### PROBLEM:
Take every line of the material below that includes the string "icon" and copy it out.

=== Section Start ===

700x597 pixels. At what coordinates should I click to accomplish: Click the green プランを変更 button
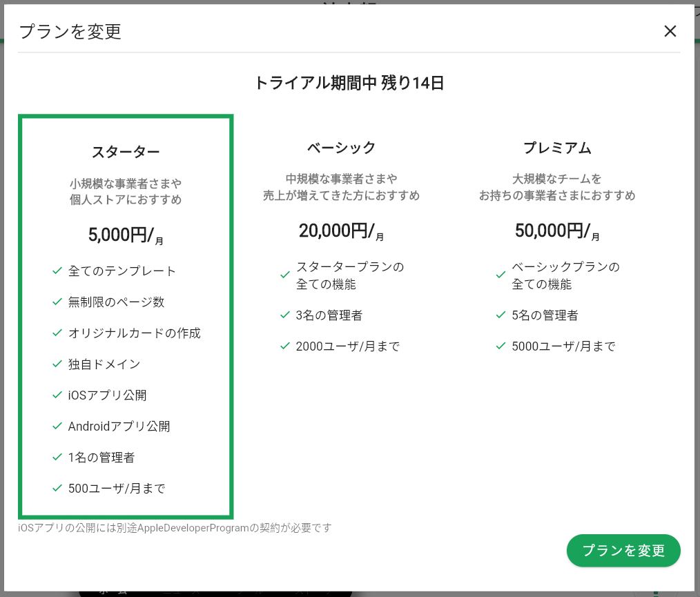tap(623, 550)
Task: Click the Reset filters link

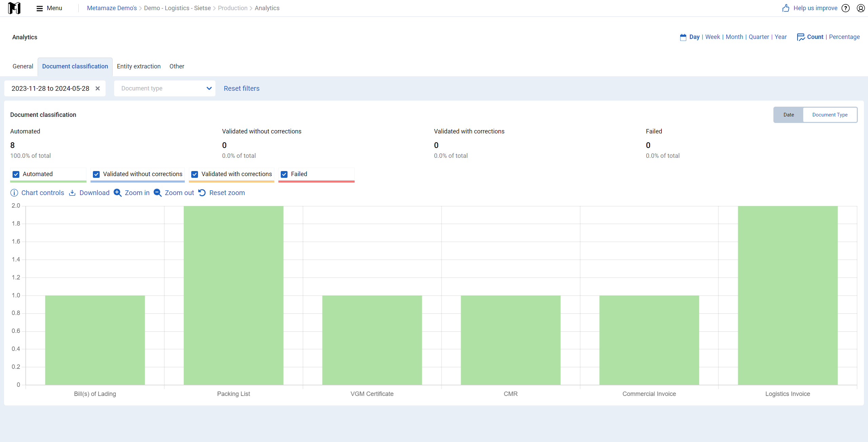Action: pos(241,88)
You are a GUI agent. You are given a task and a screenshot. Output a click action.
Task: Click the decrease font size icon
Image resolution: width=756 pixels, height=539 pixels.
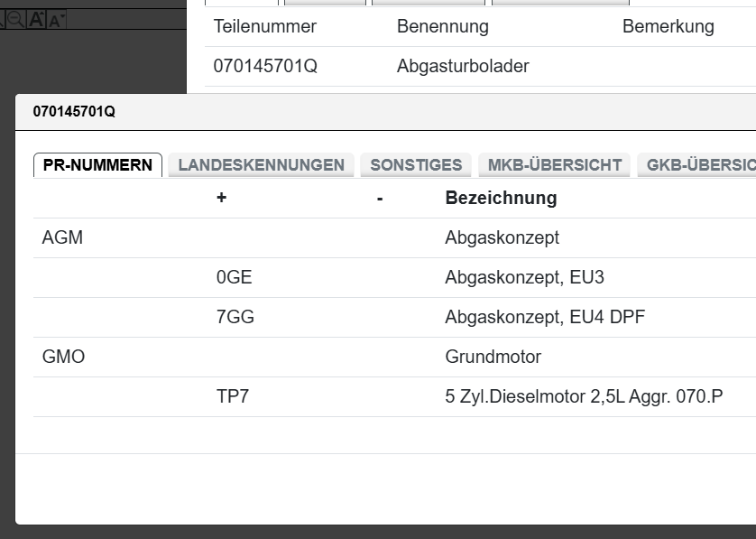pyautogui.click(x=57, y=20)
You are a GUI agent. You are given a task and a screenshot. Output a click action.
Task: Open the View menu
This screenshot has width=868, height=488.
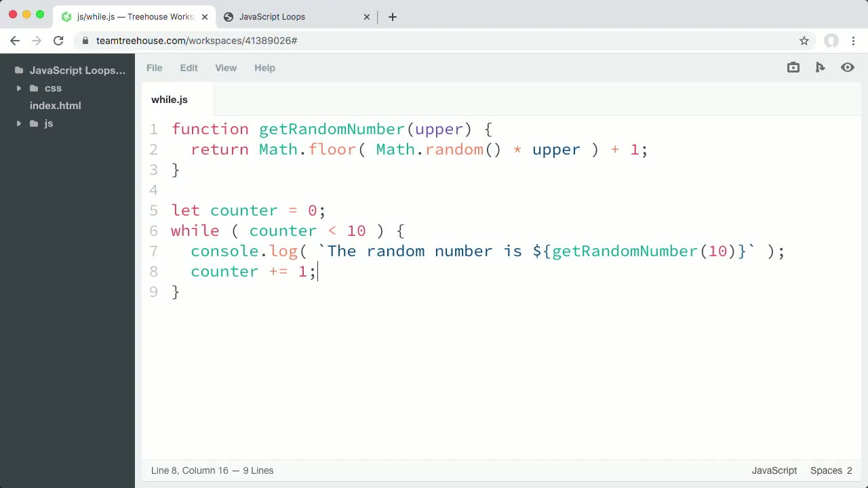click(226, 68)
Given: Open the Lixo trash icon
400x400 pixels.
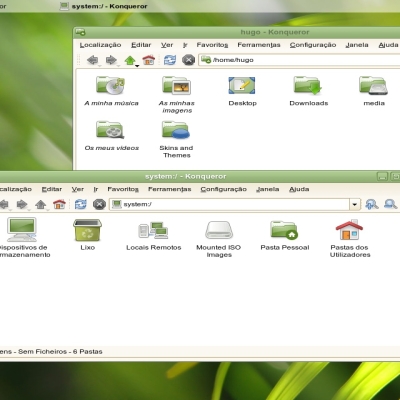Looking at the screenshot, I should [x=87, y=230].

=== Section End ===
=== Section Start ===

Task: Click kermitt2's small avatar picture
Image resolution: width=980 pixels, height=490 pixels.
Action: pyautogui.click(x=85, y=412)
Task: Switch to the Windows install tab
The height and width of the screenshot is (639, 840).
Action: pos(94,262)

=== Section End ===
=== Section Start ===

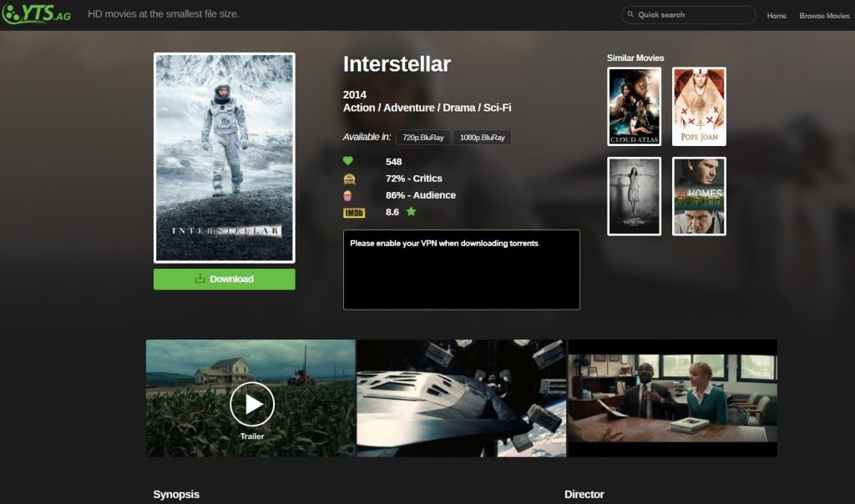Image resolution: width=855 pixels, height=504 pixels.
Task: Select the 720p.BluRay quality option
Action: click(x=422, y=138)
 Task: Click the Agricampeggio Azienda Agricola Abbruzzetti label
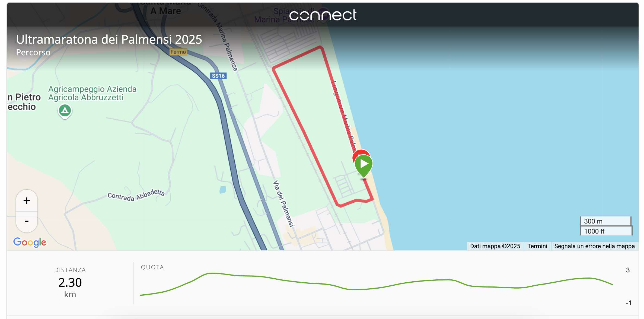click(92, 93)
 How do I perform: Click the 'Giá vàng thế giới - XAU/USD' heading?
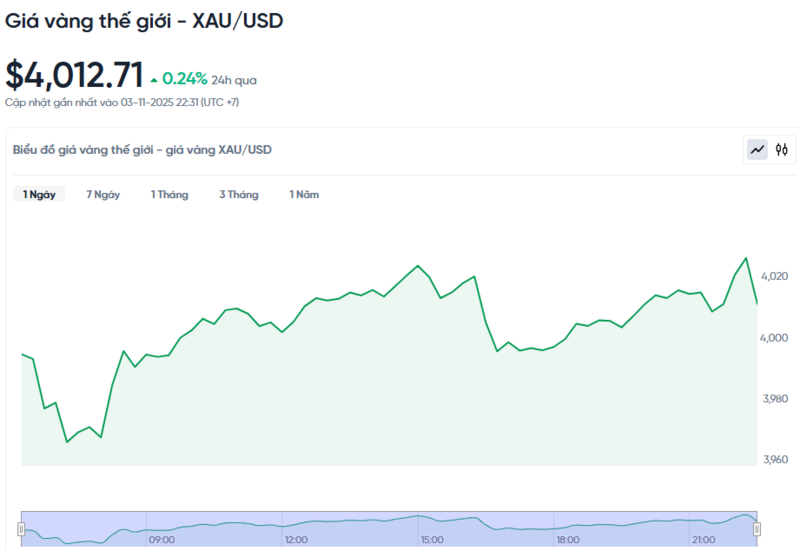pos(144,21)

=== Section End ===

### YOUR SOLUTION:
Task: Click the decrease font size icon
Given: Open the Lixo trash icon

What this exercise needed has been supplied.